Dr. Christopher Sheklian, the director of the Eastern Diocese’s Krikor and Clara Zohrab Information Center, participated in the first meeting of the Seminar on Orthodoxy and Human Rights, at Fordham University on March 20-22. Convened by Fordham’s Orthodox Christian Studies Center, the five-year project pairs scholars and journalists in a study of Orthodoxy and human rights around the world.

The seminar worked within a broad understanding of Orthodox Christianity, that includes not only Eastern Orthodox but also Oriental Orthodox traditions such as the Armenian Church. For this first meeting, participants came from the United States, Greece, and Russia. While they represented a wide range of disciplines, Dr. Sheklian was the only scholar in the group working in the field of Armenian Apostolic Christianity.
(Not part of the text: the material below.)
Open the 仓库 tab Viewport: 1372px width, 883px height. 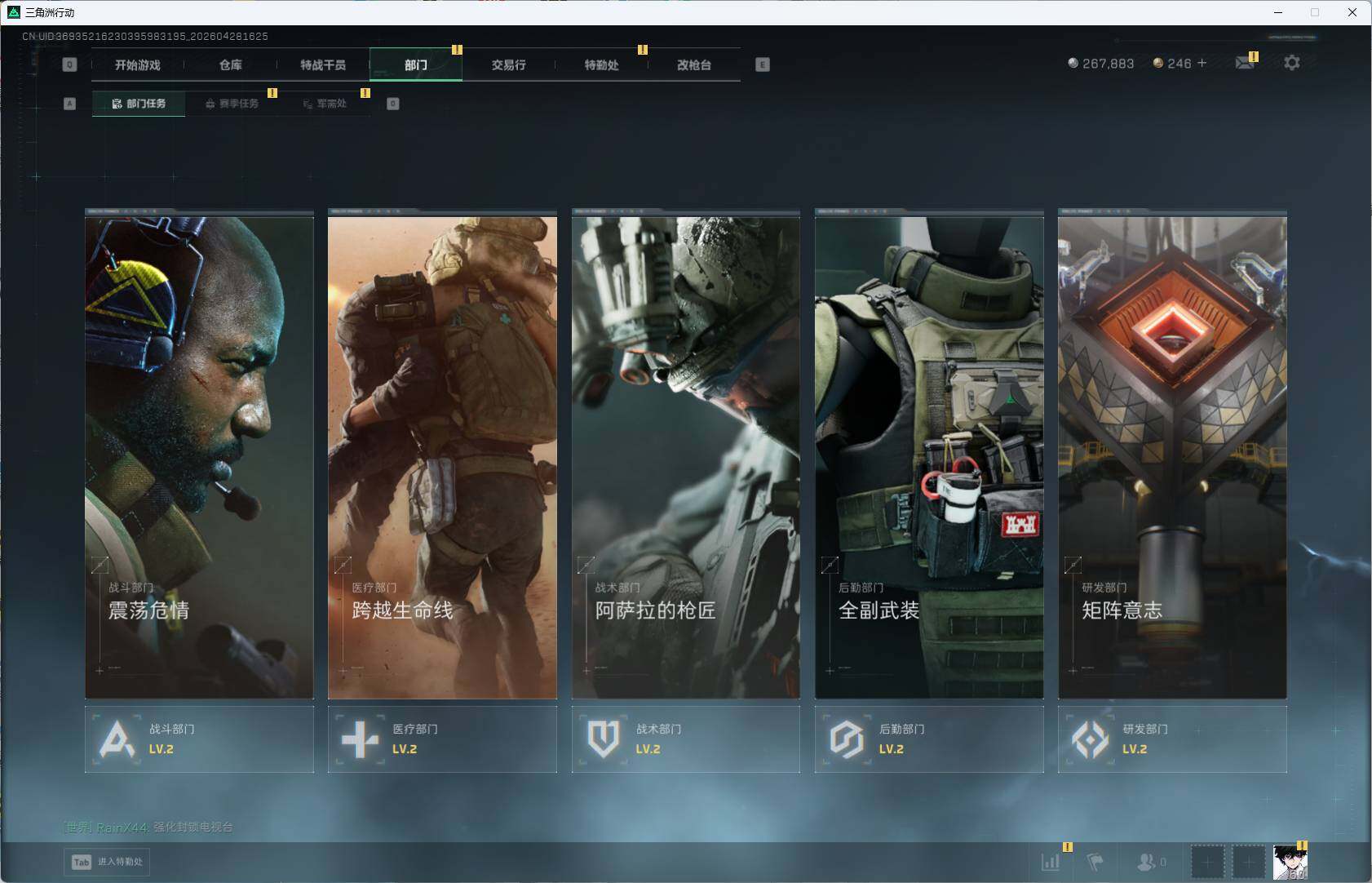pyautogui.click(x=231, y=65)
The sessions included presentations on the Moscow Patriarchate’s promotion of alternative ideas of human rights at the United Nations, the status of the Coptic Church in Egypt and America, and a discussion with the noted legal historian Samuel Moyn.

Dr. Sheklian plans to use the support of the seminar to publish a book on the religious minority rights of Armenians in Turkey, and an article on how the Armenian Church’s Christological position might influence the idea of the human person integral to human rights.

The Seminar on Orthodoxy and Human Rights will meet again next year in March. The project is funded by the Henry Luce Foundation and the Leadership 100 Research Project.

Above: Diocesan Zohrab Center director Dr. Chris Sheklian with the directors of the Orthodox Christian Studies Center at Fordham University: Dr. George E. Demacopoulos (left) and Dr. Aristotle Papanikolaou (right).